WORKERS: No across-the-board pay raises for state employees;
state troopers in six counties including Pinellas and Hillsborough get
raises of $5,000.
ENVIRONMENT: Legislators set aside $55 million to acquire
conservation land; $17.4 million for the Florida Forever program; nearly
$50 million for springs restoration and nearly $82 million for
Everglades restoration; and $32 million for beach and dune restoration
projects.
TAXES: Tax cuts of more than $400 million include a slight drop
in cell phone and cable TV taxes that will save consumers about $20 a
year, a 10-day back-to-school sales tax holiday in August and a one-year
repeal of sales taxes on college textbooks.
TUITION: No increase in university or college tuition.
LEARNING: State spending on personal learning scholarship
accounts triples to $55 million to provide therapy, tutoring and other
services to children with disabilities.
PRISONS: The Department of Corrections gets $10 million for
maintenance and repairs and $15.8 million to erase its operating
deficit, and the Florida Department of Law Enforcement gets $2.3 million
to hire 17 investigators to focus on inmate deaths.
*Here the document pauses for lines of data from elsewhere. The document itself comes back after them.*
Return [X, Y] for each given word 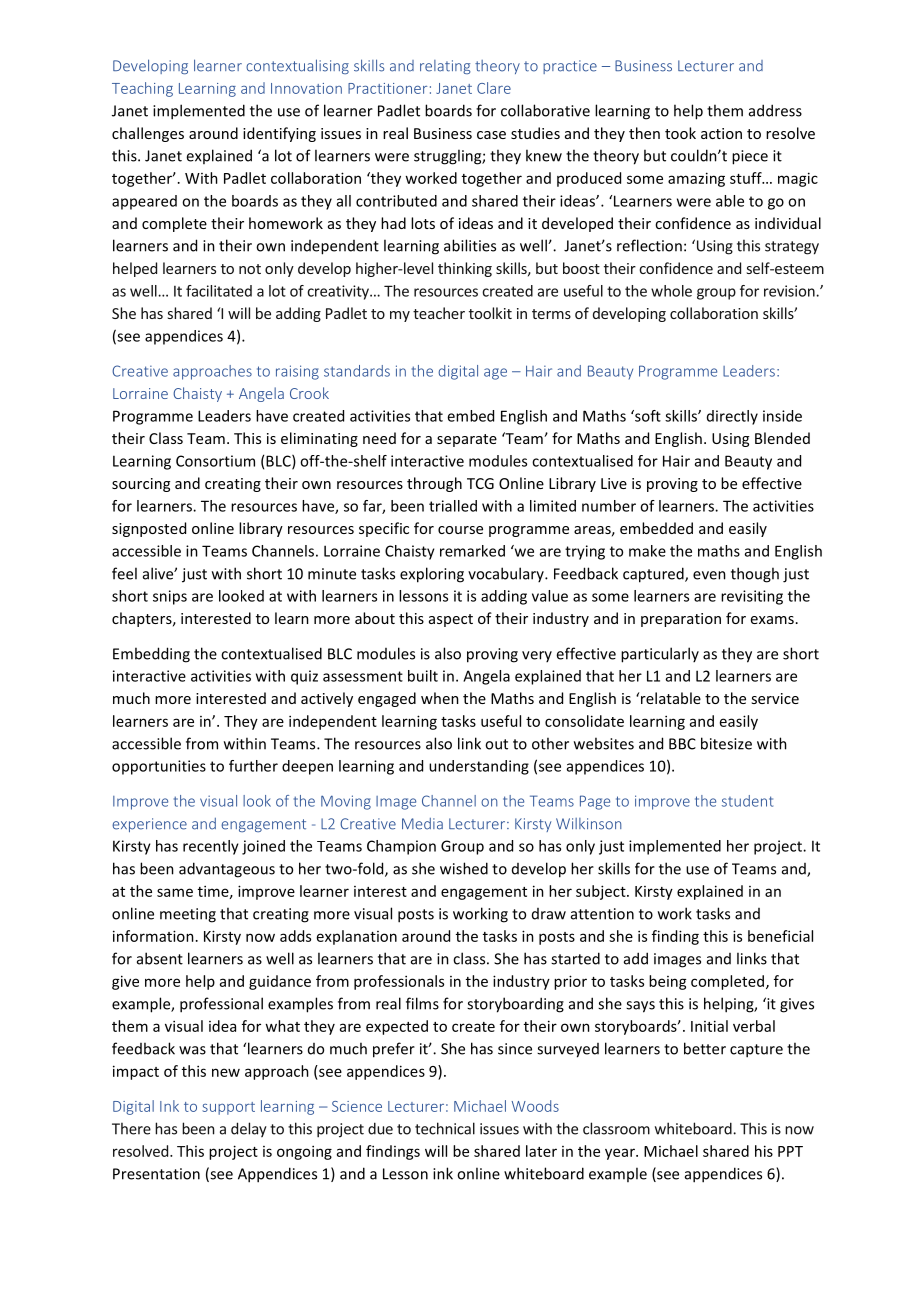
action [721, 133]
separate [467, 440]
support [228, 1108]
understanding [479, 767]
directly [732, 417]
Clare [494, 88]
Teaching [142, 89]
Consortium [215, 461]
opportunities [159, 767]
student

HEALTH INSURANCE: Low-cost health care for legislative employees,
Gov. Rick Scott and other top state officials will continue. Scott pays
less than $400 a year for family coverage and had recommended raising
the cost. Legislators pay a higher rate, the same as rank-and-file state
workers.
ECONOMIC DEVELOPMENT: Enterprise Florida gets $43 million for
programs to attract businesses and $10 million to develop a Florida
marketing brand; Scott had sought $85 million.